Et que penser de Facebook, alors? Facebook est valorisée à 200 milliards de dollars. N'est-ce pas énorme ? Peut être, oui. Mais peut être que non. Si Facebook réalise ses prédictions de croissance, il les vaudra. Lorsque Google est rentré en Bourse en 2004, tout le monde a passé tout son temps à crier à la bulle avec sa valorisation : et pourtant, Google était une entreprise très rentable, et ceux qui ont crié à la bulle se sont mordu les doigts. Facebook est une entreprise dont les marges sont de hauteur de 20% et avec une forte croissance. Peut être qu'elle est surévaluée, mais une surévaluation à un instant T n'est pas la même chose qu'une bulle ; le point est que Facebook, contrairement aux valeurs de la bulle Internet, est une vraie entreprise avec des vrais profits et un vrai modèle économique et de vraies perspectives de croissance.

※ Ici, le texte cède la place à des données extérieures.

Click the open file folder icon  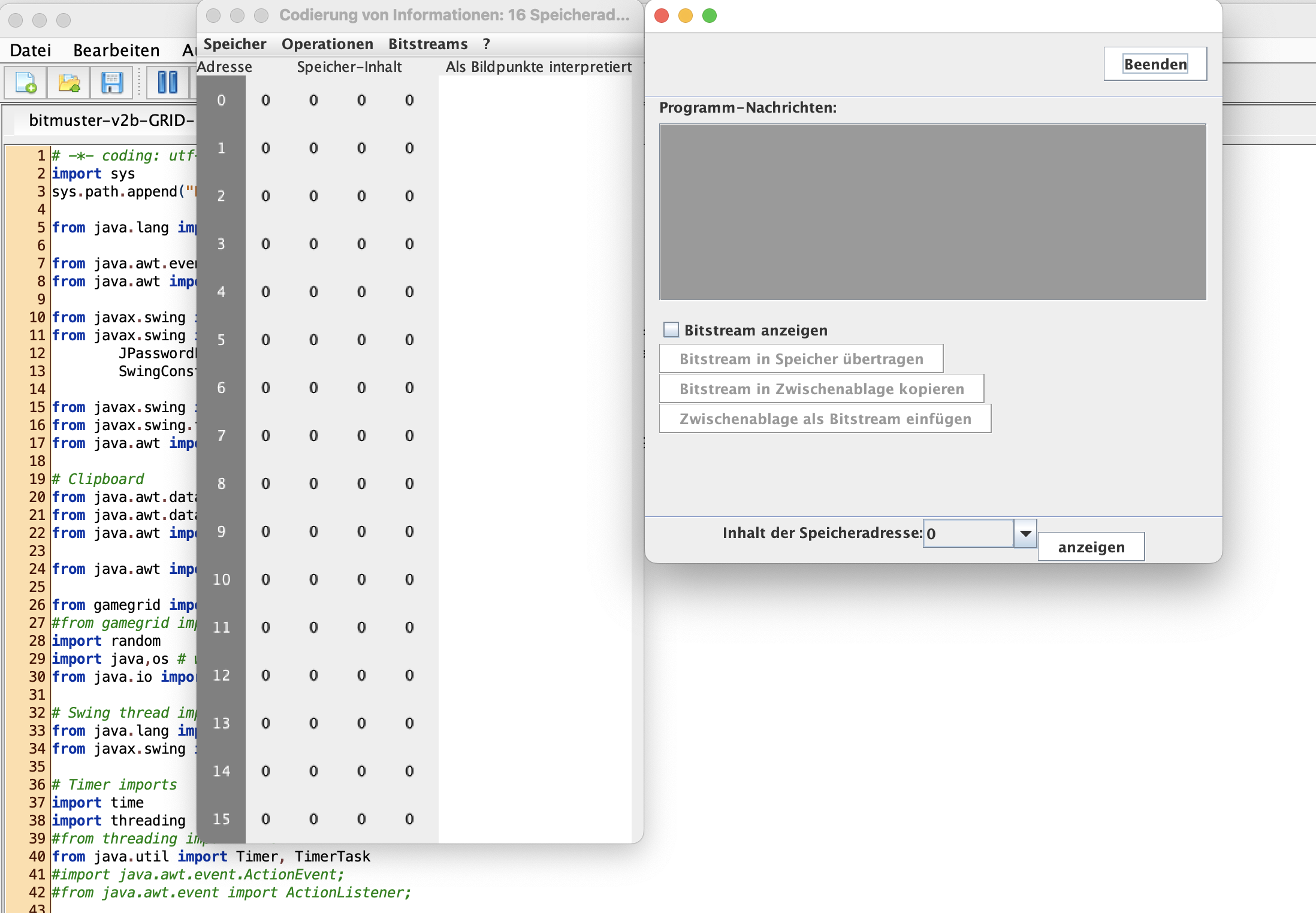coord(69,82)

La mesure la plus fréquente de valorisation est ce qu'on appelle le price-to-earnings ratio (PE), le ratio entre la valorisation d'une entreprise et ses profits. A l'époque de la bulle, le PE du Nasdaq était de 70, ce qui sous-évalue l'étendue de la bulle puisque beaucoup de valeurs Internet n'avaient pas de profits et donc pas de PE (on ne peut pas diviser par zéro). Aujourd'hui le PE du Nasdaq est de 25. C'est plus élevé qu'un PE “normal” aux alentours de 15, mais les valeurs technologiques ont toujours eu plus de croissance que la moyenne, donc le PE des valeurs technologiques, même en temps normal, devraient être plus élevées que la moyenne.

Une bulle ne signifie pas que certaines valeurs sont fortement évaluées. Une bulle, c'est une folie collective. Lorsqu'on regarde les chiffres du Nasdaq, on se rend compte qu'il n'y a pas de telle folie.